*** Data Section Begins ***

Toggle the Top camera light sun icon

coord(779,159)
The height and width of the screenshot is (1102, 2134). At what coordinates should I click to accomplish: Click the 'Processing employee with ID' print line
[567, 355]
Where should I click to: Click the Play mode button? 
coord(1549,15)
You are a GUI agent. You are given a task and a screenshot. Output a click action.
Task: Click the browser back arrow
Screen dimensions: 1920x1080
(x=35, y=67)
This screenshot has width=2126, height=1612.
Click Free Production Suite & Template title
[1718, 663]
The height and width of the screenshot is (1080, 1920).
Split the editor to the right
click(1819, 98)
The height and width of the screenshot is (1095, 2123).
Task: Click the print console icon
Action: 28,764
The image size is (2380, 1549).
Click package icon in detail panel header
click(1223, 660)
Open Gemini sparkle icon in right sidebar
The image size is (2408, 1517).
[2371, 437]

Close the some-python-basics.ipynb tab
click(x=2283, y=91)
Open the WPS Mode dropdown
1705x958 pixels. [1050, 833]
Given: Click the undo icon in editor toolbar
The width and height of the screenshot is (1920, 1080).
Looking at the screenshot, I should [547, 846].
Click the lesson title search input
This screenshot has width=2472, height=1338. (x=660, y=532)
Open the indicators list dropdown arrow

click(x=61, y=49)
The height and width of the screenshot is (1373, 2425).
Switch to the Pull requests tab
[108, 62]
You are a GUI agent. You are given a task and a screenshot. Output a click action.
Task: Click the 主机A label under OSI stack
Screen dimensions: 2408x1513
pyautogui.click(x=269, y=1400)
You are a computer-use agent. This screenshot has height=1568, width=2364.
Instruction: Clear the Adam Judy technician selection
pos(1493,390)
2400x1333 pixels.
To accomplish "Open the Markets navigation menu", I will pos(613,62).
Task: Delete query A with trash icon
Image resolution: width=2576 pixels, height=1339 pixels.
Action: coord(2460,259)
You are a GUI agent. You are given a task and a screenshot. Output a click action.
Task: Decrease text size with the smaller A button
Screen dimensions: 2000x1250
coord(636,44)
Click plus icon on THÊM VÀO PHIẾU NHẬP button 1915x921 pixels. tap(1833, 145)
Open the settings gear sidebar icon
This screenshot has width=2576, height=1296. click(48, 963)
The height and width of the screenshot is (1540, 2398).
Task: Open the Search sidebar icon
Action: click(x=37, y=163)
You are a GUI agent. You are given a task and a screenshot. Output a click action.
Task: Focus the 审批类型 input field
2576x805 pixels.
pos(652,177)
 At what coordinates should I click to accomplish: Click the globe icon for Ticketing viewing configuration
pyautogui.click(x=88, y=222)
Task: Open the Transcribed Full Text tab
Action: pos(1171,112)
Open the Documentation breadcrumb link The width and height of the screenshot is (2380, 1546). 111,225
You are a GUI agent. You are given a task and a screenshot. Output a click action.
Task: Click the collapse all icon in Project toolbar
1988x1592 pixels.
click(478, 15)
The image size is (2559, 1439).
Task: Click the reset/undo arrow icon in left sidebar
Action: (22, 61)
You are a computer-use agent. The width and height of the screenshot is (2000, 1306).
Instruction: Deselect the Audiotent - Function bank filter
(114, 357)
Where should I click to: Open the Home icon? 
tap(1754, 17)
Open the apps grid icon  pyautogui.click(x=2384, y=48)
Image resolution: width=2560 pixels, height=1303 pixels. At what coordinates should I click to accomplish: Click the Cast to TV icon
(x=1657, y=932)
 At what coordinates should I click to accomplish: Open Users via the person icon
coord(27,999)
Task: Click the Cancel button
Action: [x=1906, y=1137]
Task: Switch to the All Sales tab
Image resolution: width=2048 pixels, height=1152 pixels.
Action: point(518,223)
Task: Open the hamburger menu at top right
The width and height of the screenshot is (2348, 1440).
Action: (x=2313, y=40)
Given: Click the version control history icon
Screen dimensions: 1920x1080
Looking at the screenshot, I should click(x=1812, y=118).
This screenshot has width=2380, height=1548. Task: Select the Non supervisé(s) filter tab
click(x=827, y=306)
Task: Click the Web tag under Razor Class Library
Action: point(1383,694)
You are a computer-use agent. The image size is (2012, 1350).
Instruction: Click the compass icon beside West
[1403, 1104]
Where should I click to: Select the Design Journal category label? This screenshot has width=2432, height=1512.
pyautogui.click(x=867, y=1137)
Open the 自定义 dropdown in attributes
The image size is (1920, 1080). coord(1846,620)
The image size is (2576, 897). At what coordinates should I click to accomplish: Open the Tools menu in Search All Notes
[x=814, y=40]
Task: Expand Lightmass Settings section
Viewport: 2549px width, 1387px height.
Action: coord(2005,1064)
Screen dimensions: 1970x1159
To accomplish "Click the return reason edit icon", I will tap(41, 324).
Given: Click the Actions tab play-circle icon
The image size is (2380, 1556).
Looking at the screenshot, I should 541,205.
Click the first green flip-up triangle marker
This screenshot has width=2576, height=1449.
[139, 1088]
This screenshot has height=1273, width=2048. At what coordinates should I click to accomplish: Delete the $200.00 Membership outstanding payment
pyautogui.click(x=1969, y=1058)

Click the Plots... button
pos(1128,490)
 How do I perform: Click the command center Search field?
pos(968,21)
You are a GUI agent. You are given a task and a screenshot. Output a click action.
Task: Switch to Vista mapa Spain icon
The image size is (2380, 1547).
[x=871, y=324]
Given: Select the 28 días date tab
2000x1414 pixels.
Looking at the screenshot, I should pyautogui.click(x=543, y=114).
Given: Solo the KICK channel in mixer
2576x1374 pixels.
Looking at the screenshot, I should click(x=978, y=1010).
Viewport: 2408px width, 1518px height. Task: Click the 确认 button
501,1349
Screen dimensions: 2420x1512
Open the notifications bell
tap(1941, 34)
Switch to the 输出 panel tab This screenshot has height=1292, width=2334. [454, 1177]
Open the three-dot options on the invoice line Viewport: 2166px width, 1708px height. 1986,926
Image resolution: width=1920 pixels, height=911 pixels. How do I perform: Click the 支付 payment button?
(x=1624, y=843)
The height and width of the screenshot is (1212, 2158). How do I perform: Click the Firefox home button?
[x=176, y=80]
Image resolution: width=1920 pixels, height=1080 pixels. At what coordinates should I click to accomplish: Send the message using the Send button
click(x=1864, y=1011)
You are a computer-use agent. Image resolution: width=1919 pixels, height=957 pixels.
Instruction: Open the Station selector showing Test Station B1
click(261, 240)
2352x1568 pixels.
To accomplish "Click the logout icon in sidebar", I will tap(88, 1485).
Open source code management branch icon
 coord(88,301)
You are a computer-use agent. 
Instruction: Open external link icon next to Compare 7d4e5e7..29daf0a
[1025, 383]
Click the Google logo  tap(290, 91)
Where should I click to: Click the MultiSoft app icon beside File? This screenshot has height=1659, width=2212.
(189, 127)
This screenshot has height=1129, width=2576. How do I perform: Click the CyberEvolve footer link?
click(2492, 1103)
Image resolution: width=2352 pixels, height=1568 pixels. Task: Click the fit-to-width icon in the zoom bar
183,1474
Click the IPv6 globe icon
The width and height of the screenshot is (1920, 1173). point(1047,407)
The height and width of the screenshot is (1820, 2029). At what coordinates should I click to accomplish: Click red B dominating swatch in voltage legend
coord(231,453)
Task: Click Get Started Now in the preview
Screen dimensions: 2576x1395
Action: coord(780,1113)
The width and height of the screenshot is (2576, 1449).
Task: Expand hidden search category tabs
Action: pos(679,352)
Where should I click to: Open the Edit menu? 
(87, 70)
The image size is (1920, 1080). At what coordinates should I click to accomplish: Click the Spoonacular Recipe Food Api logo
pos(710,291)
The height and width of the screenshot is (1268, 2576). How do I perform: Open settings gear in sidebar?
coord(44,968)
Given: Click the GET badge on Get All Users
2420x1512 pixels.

*** Data Section Ends ***

Brief: Word for word, retype all of the material.

Task result:
Toggle the Top camera light sun icon

coord(779,159)
The height and width of the screenshot is (1102, 2134). At what coordinates should I click to accomplish: Click the 'Processing employee with ID' print line
[567, 355]
Where should I click to: Click the Play mode button? 
coord(1549,15)
You are a GUI agent. You are given a task and a screenshot. Output a click action.
Task: Click the browser back arrow
Screen dimensions: 1920x1080
(x=35, y=67)
This screenshot has width=2126, height=1612.
Click Free Production Suite & Template title
[1718, 663]
The height and width of the screenshot is (1080, 1920).
Split the editor to the right
click(1819, 98)
The height and width of the screenshot is (1095, 2123).
Task: Click the print console icon
Action: 28,764
The image size is (2380, 1549).
Click package icon in detail panel header
click(1223, 660)
Open Gemini sparkle icon in right sidebar
The image size is (2408, 1517).
[2371, 437]

Close the some-python-basics.ipynb tab
click(x=2283, y=91)
Open the WPS Mode dropdown
1705x958 pixels. [1050, 833]
Given: Click the undo icon in editor toolbar
The width and height of the screenshot is (1920, 1080).
Looking at the screenshot, I should [547, 846].
Click the lesson title search input
This screenshot has width=2472, height=1338. (x=660, y=532)
Open the indicators list dropdown arrow

click(x=61, y=49)
The height and width of the screenshot is (1373, 2425).
Switch to the Pull requests tab
[108, 62]
You are a GUI agent. You are given a task and a screenshot. Output a click action.
Task: Click the 主机A label under OSI stack
Screen dimensions: 2408x1513
pyautogui.click(x=269, y=1400)
You are a computer-use agent. This screenshot has height=1568, width=2364.
Instruction: Clear the Adam Judy technician selection
pos(1493,390)
2400x1333 pixels.
To accomplish "Open the Markets navigation menu", I will pos(613,62).
Task: Delete query A with trash icon
Image resolution: width=2576 pixels, height=1339 pixels.
Action: coord(2460,259)
You are a GUI agent. You are given a task and a screenshot. Output a click action.
Task: Decrease text size with the smaller A button
Screen dimensions: 2000x1250
coord(636,44)
Click plus icon on THÊM VÀO PHIẾU NHẬP button 1915x921 pixels. tap(1833, 145)
Open the settings gear sidebar icon
This screenshot has width=2576, height=1296. click(48, 963)
The height and width of the screenshot is (1540, 2398).
Task: Open the Search sidebar icon
Action: click(x=37, y=163)
You are a GUI agent. You are given a task and a screenshot. Output a click action.
Task: Focus the 审批类型 input field
2576x805 pixels.
pos(652,177)
 At what coordinates should I click to accomplish: Click the globe icon for Ticketing viewing configuration
pyautogui.click(x=88, y=222)
Task: Open the Transcribed Full Text tab
Action: pos(1171,112)
Open the Documentation breadcrumb link The width and height of the screenshot is (2380, 1546). 111,225
You are a GUI agent. You are given a task and a screenshot. Output a click action.
Task: Click the collapse all icon in Project toolbar
1988x1592 pixels.
click(478, 15)
The image size is (2559, 1439).
Task: Click the reset/undo arrow icon in left sidebar
Action: (22, 61)
You are a computer-use agent. The width and height of the screenshot is (2000, 1306).
Instruction: Deselect the Audiotent - Function bank filter
(114, 357)
Where should I click to: Open the Home icon? 
tap(1754, 17)
Open the apps grid icon  pyautogui.click(x=2384, y=48)
Image resolution: width=2560 pixels, height=1303 pixels. At what coordinates should I click to accomplish: Click the Cast to TV icon
(x=1657, y=932)
 At what coordinates should I click to accomplish: Open Users via the person icon
coord(27,999)
Task: Click the Cancel button
Action: [x=1906, y=1137]
Task: Switch to the All Sales tab
Image resolution: width=2048 pixels, height=1152 pixels.
Action: point(518,223)
Task: Open the hamburger menu at top right
The width and height of the screenshot is (2348, 1440).
Action: (x=2313, y=40)
Given: Click the version control history icon
Screen dimensions: 1920x1080
Looking at the screenshot, I should click(x=1812, y=118).
This screenshot has width=2380, height=1548. Task: Select the Non supervisé(s) filter tab
click(x=827, y=306)
Task: Click the Web tag under Razor Class Library
Action: point(1383,694)
You are a computer-use agent. The image size is (2012, 1350).
Instruction: Click the compass icon beside West
[1403, 1104]
Where should I click to: Select the Design Journal category label? This screenshot has width=2432, height=1512.
pyautogui.click(x=867, y=1137)
Open the 自定义 dropdown in attributes
The image size is (1920, 1080). coord(1846,620)
The image size is (2576, 897). At what coordinates should I click to accomplish: Open the Tools menu in Search All Notes
[x=814, y=40]
Task: Expand Lightmass Settings section
Viewport: 2549px width, 1387px height.
Action: coord(2005,1064)
Screen dimensions: 1970x1159
To accomplish "Click the return reason edit icon", I will tap(41, 324).
Given: Click the Actions tab play-circle icon
The image size is (2380, 1556).
Looking at the screenshot, I should 541,205.
Click the first green flip-up triangle marker
This screenshot has width=2576, height=1449.
[139, 1088]
This screenshot has height=1273, width=2048. At what coordinates should I click to accomplish: Delete the $200.00 Membership outstanding payment
pyautogui.click(x=1969, y=1058)

Click the Plots... button
pos(1128,490)
 How do I perform: Click the command center Search field?
pos(968,21)
You are a GUI agent. You are given a task and a screenshot. Output a click action.
Task: Switch to Vista mapa Spain icon
The image size is (2380, 1547).
[x=871, y=324]
Given: Select the 28 días date tab
2000x1414 pixels.
Looking at the screenshot, I should pyautogui.click(x=543, y=114).
Given: Solo the KICK channel in mixer
2576x1374 pixels.
Looking at the screenshot, I should click(x=978, y=1010).
Viewport: 2408px width, 1518px height. Task: Click the 确认 button
501,1349
Screen dimensions: 2420x1512
Open the notifications bell
tap(1941, 34)
Switch to the 输出 panel tab This screenshot has height=1292, width=2334. [454, 1177]
Open the three-dot options on the invoice line Viewport: 2166px width, 1708px height. 1986,926
Image resolution: width=1920 pixels, height=911 pixels. How do I perform: Click the 支付 payment button?
(x=1624, y=843)
The height and width of the screenshot is (1212, 2158). How do I perform: Click the Firefox home button?
[x=176, y=80]
Image resolution: width=1920 pixels, height=1080 pixels. At what coordinates should I click to accomplish: Send the message using the Send button
click(x=1864, y=1011)
You are a computer-use agent. Image resolution: width=1919 pixels, height=957 pixels.
Instruction: Open the Station selector showing Test Station B1
click(261, 240)
2352x1568 pixels.
To accomplish "Click the logout icon in sidebar", I will tap(88, 1485).
Open source code management branch icon
 coord(88,301)
You are a computer-use agent. 
Instruction: Open external link icon next to Compare 7d4e5e7..29daf0a
[1025, 383]
Click the Google logo  tap(290, 91)
Where should I click to: Click the MultiSoft app icon beside File? This screenshot has height=1659, width=2212.
(189, 127)
This screenshot has height=1129, width=2576. How do I perform: Click the CyberEvolve footer link?
click(2492, 1103)
Image resolution: width=2352 pixels, height=1568 pixels. Task: Click the fit-to-width icon in the zoom bar
183,1474
Click the IPv6 globe icon
The width and height of the screenshot is (1920, 1173). point(1047,407)
The height and width of the screenshot is (1820, 2029). At what coordinates should I click to accomplish: Click red B dominating swatch in voltage legend
coord(231,453)
Task: Click Get Started Now in the preview
Screen dimensions: 2576x1395
Action: coord(780,1113)
The width and height of the screenshot is (2576, 1449).
Task: Expand hidden search category tabs
Action: pos(679,352)
Where should I click to: Open the Edit menu? 
(87, 70)
The image size is (1920, 1080). At what coordinates should I click to accomplish: Click the Spoonacular Recipe Food Api logo
pos(710,291)
The height and width of the screenshot is (1268, 2576). How do I perform: Open settings gear in sidebar?
coord(44,968)
Given: Click the GET badge on Get All Users
2420x1512 pixels.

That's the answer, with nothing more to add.